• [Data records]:
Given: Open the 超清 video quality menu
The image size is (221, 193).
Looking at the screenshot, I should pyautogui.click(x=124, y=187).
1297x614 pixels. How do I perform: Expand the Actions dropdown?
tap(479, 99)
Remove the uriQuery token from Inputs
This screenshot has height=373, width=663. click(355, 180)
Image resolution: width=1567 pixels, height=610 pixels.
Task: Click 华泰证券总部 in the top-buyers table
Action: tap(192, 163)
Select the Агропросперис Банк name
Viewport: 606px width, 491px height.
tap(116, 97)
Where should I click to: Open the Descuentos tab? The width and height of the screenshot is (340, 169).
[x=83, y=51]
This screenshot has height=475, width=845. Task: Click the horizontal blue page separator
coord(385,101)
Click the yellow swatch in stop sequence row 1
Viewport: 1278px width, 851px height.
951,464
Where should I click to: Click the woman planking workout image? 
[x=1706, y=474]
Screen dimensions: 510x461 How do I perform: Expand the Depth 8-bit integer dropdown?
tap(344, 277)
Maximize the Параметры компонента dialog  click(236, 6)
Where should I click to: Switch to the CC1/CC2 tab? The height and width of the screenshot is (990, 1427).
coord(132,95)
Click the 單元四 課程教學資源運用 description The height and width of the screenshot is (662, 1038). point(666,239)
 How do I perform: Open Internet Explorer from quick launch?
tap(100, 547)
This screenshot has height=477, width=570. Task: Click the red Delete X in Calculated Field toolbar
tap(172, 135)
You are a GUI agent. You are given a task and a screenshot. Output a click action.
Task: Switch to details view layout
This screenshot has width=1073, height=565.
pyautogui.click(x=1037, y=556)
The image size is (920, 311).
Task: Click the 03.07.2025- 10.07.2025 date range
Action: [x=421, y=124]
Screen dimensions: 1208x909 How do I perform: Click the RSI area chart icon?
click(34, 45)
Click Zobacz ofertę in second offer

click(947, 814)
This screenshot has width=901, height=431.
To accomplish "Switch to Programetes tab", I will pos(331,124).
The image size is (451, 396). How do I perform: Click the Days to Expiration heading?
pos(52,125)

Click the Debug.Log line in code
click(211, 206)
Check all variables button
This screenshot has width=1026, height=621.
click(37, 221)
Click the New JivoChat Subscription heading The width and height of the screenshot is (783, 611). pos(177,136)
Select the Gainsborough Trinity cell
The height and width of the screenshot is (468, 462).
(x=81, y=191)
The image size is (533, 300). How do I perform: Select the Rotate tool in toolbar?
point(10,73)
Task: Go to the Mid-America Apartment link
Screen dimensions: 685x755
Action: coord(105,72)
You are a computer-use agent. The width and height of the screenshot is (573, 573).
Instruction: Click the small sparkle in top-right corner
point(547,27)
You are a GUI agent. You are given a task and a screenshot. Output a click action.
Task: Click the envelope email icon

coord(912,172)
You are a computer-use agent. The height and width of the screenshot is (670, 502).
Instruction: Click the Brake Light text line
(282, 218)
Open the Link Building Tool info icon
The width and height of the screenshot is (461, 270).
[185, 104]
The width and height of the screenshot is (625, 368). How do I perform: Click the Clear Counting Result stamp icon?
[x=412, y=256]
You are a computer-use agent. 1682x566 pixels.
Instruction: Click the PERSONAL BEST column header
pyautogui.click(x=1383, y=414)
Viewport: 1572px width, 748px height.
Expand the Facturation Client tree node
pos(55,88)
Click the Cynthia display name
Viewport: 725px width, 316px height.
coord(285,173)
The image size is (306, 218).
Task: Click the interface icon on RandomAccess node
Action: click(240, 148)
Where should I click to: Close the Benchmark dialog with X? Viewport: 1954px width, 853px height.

• [Exercise directions]:
Copy out each line of the data that includes the string "agent".

• [Answer to this task]:
You are a GUI agent. You are given a task and a screenshot. Output a click action.
You are a computer-use agent. The width and height of the screenshot is (573, 573).
You are a GUI agent. You are given a task and a screenshot. Output a click action.
You are a computer-use agent. The height and width of the screenshot is (670, 502).
You are a computer-use agent. 1682x566 pixels.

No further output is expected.